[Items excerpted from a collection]

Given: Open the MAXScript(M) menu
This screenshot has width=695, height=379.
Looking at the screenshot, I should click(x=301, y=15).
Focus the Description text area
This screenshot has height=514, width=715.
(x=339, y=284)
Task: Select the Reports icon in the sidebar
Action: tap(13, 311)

What to work on
Find every line in the items above that contains the word "screenshot", and copy each of those lines in full.

Finished task
This screenshot has width=695, height=379.
Looking at the screenshot, I should click(x=301, y=15).
This screenshot has height=514, width=715.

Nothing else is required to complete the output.